**What you have to do:** Your answer should be the lines below from the one holding "Реклама (93, 2433)" through the one holding "Series Volume (102, 756)", copied exactly and with nothing else.

**The input:**
[Start of section]
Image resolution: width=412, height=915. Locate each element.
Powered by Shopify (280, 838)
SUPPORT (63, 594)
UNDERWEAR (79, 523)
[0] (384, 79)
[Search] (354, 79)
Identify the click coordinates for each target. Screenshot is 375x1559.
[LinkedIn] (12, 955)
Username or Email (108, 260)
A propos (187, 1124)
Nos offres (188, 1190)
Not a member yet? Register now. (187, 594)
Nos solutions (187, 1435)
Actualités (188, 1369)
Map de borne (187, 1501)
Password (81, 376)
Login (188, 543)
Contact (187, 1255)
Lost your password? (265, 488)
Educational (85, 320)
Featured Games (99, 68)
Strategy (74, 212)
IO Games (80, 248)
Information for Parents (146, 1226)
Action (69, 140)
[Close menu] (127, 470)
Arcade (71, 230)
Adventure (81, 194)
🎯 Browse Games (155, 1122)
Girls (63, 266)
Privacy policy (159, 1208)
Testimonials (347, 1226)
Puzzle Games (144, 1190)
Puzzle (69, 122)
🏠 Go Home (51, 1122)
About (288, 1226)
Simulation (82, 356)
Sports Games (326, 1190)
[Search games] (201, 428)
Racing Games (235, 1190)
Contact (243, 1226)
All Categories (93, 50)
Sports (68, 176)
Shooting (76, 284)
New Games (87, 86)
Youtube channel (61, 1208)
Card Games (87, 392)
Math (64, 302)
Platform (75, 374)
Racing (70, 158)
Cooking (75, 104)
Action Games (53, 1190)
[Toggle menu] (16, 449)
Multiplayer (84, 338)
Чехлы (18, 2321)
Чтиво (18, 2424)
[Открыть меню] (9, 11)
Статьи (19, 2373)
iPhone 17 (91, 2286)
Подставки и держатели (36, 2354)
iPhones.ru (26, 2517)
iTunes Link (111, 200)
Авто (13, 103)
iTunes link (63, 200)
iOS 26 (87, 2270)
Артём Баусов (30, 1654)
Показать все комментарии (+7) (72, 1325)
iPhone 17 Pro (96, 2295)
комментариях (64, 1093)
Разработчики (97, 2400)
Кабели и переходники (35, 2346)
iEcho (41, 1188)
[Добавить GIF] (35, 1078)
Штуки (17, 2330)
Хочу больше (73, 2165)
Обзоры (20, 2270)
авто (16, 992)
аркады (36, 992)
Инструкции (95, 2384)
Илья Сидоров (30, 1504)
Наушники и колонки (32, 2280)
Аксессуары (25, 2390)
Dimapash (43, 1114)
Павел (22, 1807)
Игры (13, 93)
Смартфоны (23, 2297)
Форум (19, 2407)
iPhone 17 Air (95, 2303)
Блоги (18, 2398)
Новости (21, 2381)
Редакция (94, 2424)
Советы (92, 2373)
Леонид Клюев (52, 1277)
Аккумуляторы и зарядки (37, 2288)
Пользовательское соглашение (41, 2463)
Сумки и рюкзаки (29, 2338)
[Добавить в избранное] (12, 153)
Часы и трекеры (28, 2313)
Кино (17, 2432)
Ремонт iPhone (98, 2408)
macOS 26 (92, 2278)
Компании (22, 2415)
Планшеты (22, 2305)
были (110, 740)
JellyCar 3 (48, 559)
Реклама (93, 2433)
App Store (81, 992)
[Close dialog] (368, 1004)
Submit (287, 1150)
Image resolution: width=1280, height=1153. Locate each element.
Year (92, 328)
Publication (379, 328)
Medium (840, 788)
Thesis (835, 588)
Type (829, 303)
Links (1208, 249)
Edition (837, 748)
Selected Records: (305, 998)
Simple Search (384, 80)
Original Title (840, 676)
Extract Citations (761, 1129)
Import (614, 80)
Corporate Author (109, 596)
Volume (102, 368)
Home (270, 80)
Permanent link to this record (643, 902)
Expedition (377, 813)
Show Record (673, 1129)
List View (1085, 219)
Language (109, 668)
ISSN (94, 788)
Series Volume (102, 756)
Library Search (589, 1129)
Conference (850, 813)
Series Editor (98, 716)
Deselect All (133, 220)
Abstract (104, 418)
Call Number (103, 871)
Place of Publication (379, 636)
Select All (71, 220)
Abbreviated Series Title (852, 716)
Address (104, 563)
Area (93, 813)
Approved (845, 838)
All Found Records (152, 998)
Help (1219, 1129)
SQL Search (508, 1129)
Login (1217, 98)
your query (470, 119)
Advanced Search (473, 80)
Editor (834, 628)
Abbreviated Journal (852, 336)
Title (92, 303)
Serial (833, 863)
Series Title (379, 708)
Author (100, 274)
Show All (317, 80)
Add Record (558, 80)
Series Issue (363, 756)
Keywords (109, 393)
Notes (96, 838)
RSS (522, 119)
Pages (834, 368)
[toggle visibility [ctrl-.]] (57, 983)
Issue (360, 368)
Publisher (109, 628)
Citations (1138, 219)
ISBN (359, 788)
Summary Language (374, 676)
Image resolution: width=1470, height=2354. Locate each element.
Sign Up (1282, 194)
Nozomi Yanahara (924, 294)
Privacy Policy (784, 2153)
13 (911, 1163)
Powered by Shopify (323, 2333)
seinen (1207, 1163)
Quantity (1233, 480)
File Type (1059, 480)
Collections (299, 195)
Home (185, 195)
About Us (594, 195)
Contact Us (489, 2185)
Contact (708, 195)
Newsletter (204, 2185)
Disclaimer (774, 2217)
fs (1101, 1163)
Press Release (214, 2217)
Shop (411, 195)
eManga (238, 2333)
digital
[End of section]
**Expected answer:**
Реклама (93, 2433)
App Store (81, 992)
[Close dialog] (368, 1004)
Submit (287, 1150)
Image resolution: width=1280, height=1153. Locate each element.
Year (92, 328)
Publication (379, 328)
Medium (840, 788)
Thesis (835, 588)
Type (829, 303)
Links (1208, 249)
Edition (837, 748)
Selected Records: (305, 998)
Simple Search (384, 80)
Original Title (840, 676)
Extract Citations (761, 1129)
Import (614, 80)
Corporate Author (109, 596)
Volume (102, 368)
Home (270, 80)
Permanent link to this record (643, 902)
Expedition (377, 813)
Show Record (673, 1129)
List View (1085, 219)
Language (109, 668)
ISSN (94, 788)
Series Volume (102, 756)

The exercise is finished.